A 2 kg steel rod of length 0.6 m is clamped on a table vertically at its lower end and is free to rotate in the vertical plane. The upper end is pushed so that the rod falls under gravity. Ignoring the friction due to clamping at its lower end, the speed of the free end of the rod when it passes through its lowest position is _________ m s$$^{-1}$$.
(Take $$g = 10$$ m s$$^{-2}$$)

We have a uniform steel rod of mass $$m = 2\;\text{kg}$$ and length $$L = 0.6\;\text{m}$$. It is clamped at its lower end, so that end acts as a fixed horizontal axis. The upper (free) end is given a slight push and the rod is then allowed to fall only under the action of gravity. Because the clamp is friction-less, mechanical energy is conserved.

At the instant of release the rod is perfectly vertical, pointing upwards from the pivot.
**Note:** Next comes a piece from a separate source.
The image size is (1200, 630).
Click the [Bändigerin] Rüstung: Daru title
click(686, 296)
After falling through half a rotation (an angle of $$180^{\circ}$$), the rod becomes vertical again but now points downwards. That latter orientation is the position in which the free (upper) end attains its lowest point in the circular path. We wish to find the linear speed of that free end at this lowest position.

First we calculate the change in gravitational potential energy of the rod’s centre of mass (C.M.). For a uniform rod the C.M. lies at its mid-point, i.e. at a distance $$\dfrac{L}{2}$$ from the pivot.
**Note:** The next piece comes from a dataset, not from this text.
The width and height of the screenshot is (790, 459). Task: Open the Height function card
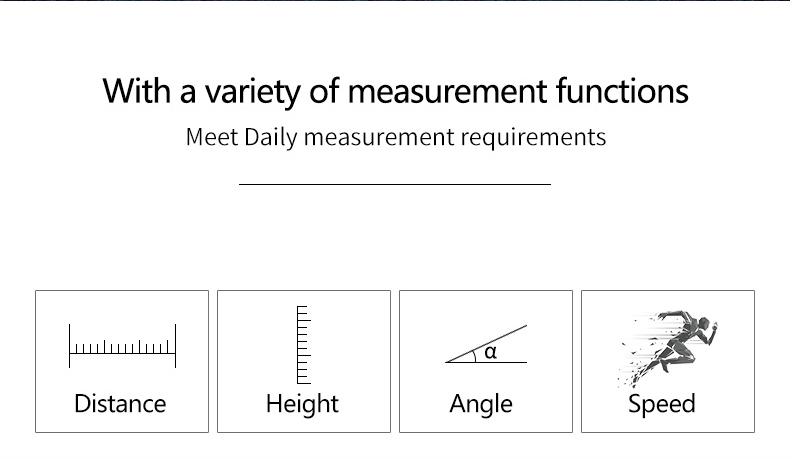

Initial height of C.M. above the pivot:$$h_i = +\frac{L}{2}$$ Final height of C.M. (after a $$180^{\circ}$$ rotation):$$h_f = -\frac{L}{2}$$

Thus the vertical drop of the centre of mass is

$$\Delta h = h_i - h_f = \frac{L}{2} - \left(-\frac{L}{2}\right)=L.$$

The loss in gravitational potential energy is therefore

$$\Delta U = m g \,\Delta h = m g L.$$

Substituting the numerical values,

$$\Delta U = 2\;\text{kg} \times 10\;\text{m s}^{-2} \times 0.6\;\text{m} = 12\;\text{J}.$$

This entire loss of potential energy appears as rotational kinetic energy about the pivot. The formula for rotational kinetic energy is

$$K = \frac12 I \omega^2,$$

where $$I$$ is the moment of inertia of the rod about the pivot and $$\omega$$ is its angular speed at the considered instant.

For a uniform rod hinged about one end, the moment of inertia is given by

$$I = \frac{1}{3} m L^2.$$

Putting the numbers,

$$I = \frac13 \times 2\;\text{kg} \times (0.6\;\text{m})^2 = \frac13 \times 2 \times 0.36\;\text{kg m}^2 = 0.24\;\text{kg m}^2.$$

Conserving mechanical energy, we equate the gravitational energy lost to the rotational kinetic energy gained:

$$m g L = \frac12 I \omega^2.$$

Substituting $$m g L = 12\;\text{J}$$ and $$I = 0.24\;\text{kg m}^2,$$

$$12 = \frac12 \times 0.24 \times \omega^2,$$ $$12 = 0.12\,\omega^2,$$ $$\omega^2 = \frac{12}{0.12} = 100,$$ $$\omega = 10\;\text{rad s}^{-1}.$$

The linear speed of the free end is related to the angular speed by

$$v = \omega L.$$

Hence,

$$v = 10\;\text{rad s}^{-1} \times 0.6\;\text{m} = 6\;\text{m s}^{-1}.$$

So, the answer is $$6$$.